Reduced differential sticking and mud losses
Stuck pipe due to differential pressures encountered over depleted zones is problematic with WBMs as well as OBMs. The deformable sealing polymer developed for the new HPWBM used with the proper selection of lost-circulation material (LCM) has proven to reduce differential sticking in depleted zones. Because the deformable sealing polymer is composed of deformable colloidal particles, it will bridge at the borehole interface of low permeability formations such as tight gas sands. This bridging creates an external filter cake as well as an internal filter cake.

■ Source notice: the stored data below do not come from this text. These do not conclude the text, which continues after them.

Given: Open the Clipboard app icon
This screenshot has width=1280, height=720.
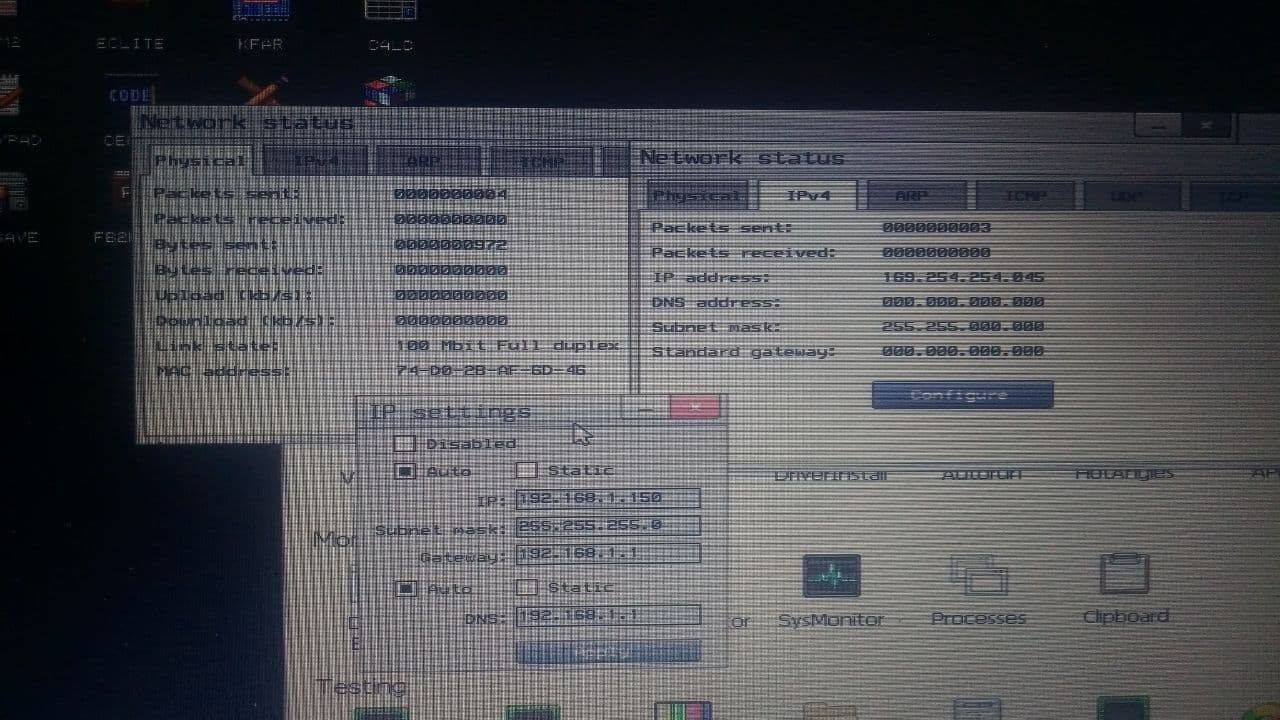Looking at the screenshot, I should [x=1124, y=576].
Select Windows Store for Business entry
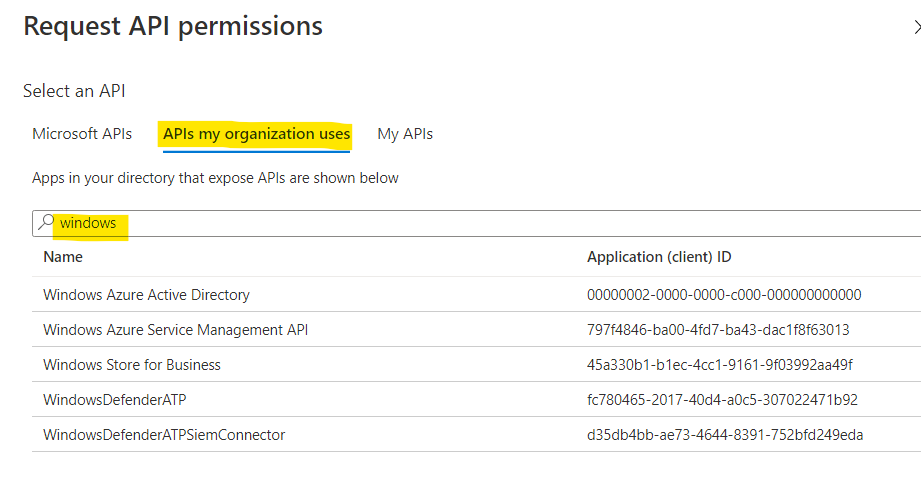Screen dimensions: 921x481 coord(132,365)
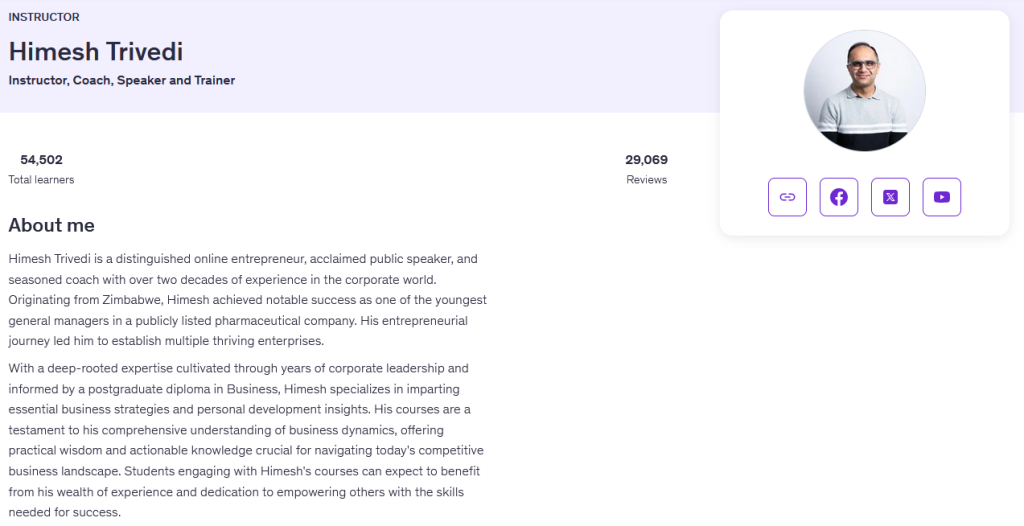
Task: Click the 'About me' heading
Action: pos(52,225)
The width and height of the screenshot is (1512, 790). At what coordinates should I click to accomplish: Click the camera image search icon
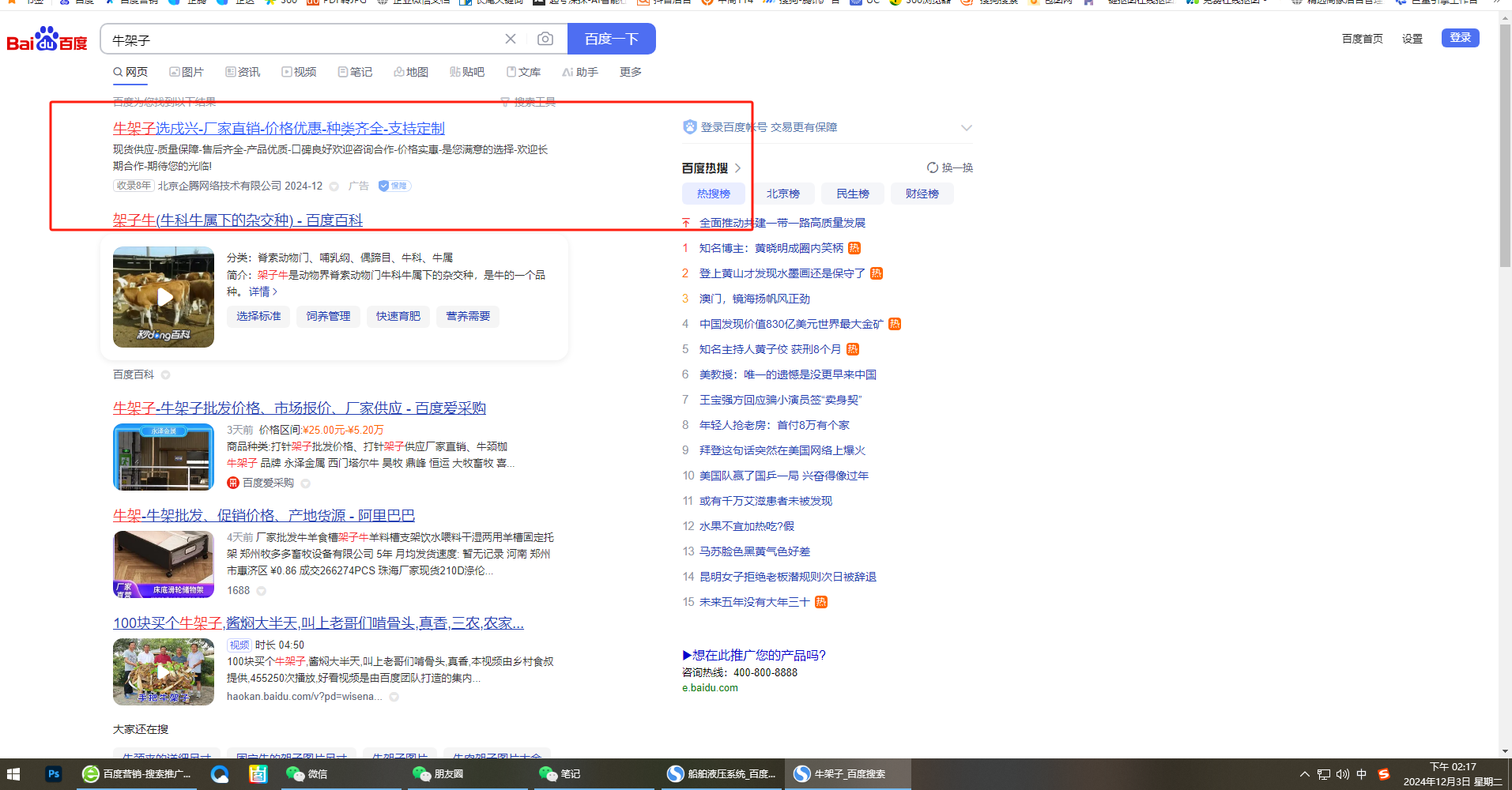click(x=545, y=39)
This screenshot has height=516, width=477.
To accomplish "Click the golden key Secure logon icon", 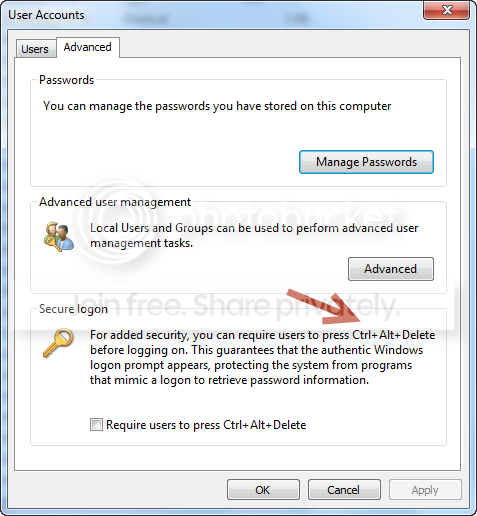I will point(58,343).
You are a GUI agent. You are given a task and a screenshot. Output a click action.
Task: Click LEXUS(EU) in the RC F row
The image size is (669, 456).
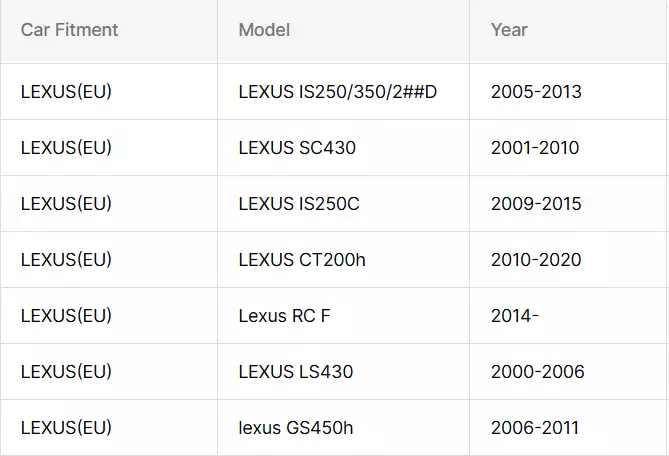(66, 316)
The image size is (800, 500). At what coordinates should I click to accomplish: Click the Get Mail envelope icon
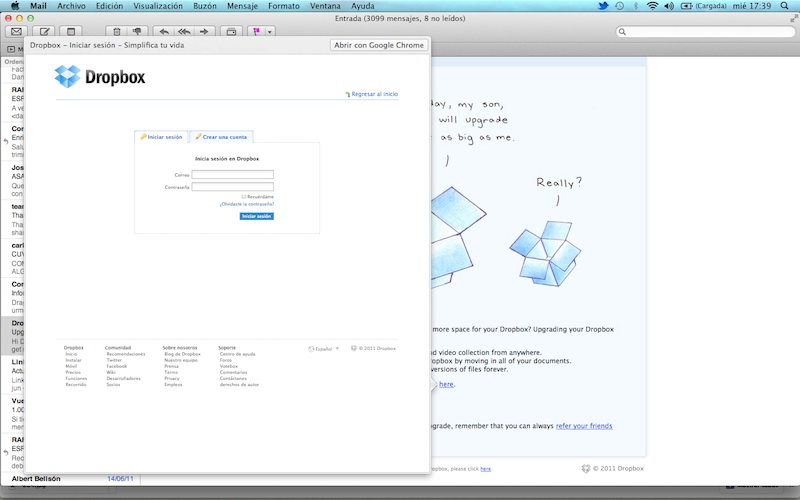pos(17,32)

The internal filter cake also enhances the effective rock strength, which increases formation fracture resistance. This effective rock strength enhancement allows depleted sand to be drilled with the appropriate mud weight required to control inter-bedded pressured shale while potentially reducing mud losses to the depleted formation.

Environmental
The new HPWBM system is designed to provide wellbore stability in a freshwater or low salinity environment. This is a considerable advantage for waste treatment in land environments. During a multi-well campaign, the system used on the first well can be recycled and a portion can be reused on the upcoming jobs. This not only saves the operator mixing and rig time, but also reduces the overall amount of fluid required, ultimately reducing the consumption of water and the overall environmental impact of the drilling operations.

Wellbore quality
Another performance measure for any drilling fluid is a quality borehole for non-drilling operation such as cementing and logging. Poor cementing jobs can be attributed to wash-out of the well bore and poor cement bond. Ideally, cement will bond better in a water-wet environment rather than an oil-wet environment. The new HPWBM has proven to achieve a gauge well bore, even after extended openhole exposure.

Case study
An operator in South Texas used the new HPWBM system to evaluate an alternative to traditional water-based systems on three wells. Lignosulfonate systems have traditionally been used in the area. The use of these systems typically results in incidents of stuck pipe and lost returns. The HPWBM was evaluated to determine if its ability to reduce pore pressure transmission and seal microfractures would reduce lost circulation and stuck pipe events in tight gas sand formations.

The initial well was displaced to the HPWBM at 10,424 ft (3,177 m) during a bit trip and after drilling with spud mud. Four tight-gas sand zones were encountered without experiencing any lost circulation or stuck pipe events. Drilling continued to 13,467 ft (4,105 m) where logs and casing were run without problem. The well had been engineered with a contingency liner expecting losses and possible stuck pipe. Due to the successful and trouble free penetration of the depleted sand zones, the operator made the decision to drill to TD total depth without running the liner. This 8 1/2-in. (216 mm) interval was drilled six days faster than planned and saved US $300,000 in rig time.

The second well was displaced to the HPWBM at 10,680 ft (3,255 m) after running 95¼8-in. casing. As in the first well, tight gas sand zones were encountered without experiencing any lost circulation or stuck pipe events. Drilling continued to 13,811 ft (4,209 m) where logs and casing were run without problem. After the first successful well was completed, an after action review was conducted to evaluate the lessons learned with the system. The lessons learned were applied to the second well, which was subsequently completed 10 days ahead of schedule and more than $50,000 under programmed cost. Ultimate cost savings was more than $550,000.

A third well was displaced to HPWBM at 11,100 ft (3,383m) after running 95¼8-in. casing with no lost circulation or stuck pipe events. Drilling continued to 13,500 ft (4,115 m) where logs and casing were run without problem. The third well was completed 11 days ahead of schedule and more than $55,000 under programmed cost. Ultimate cost savings were more than $600,000.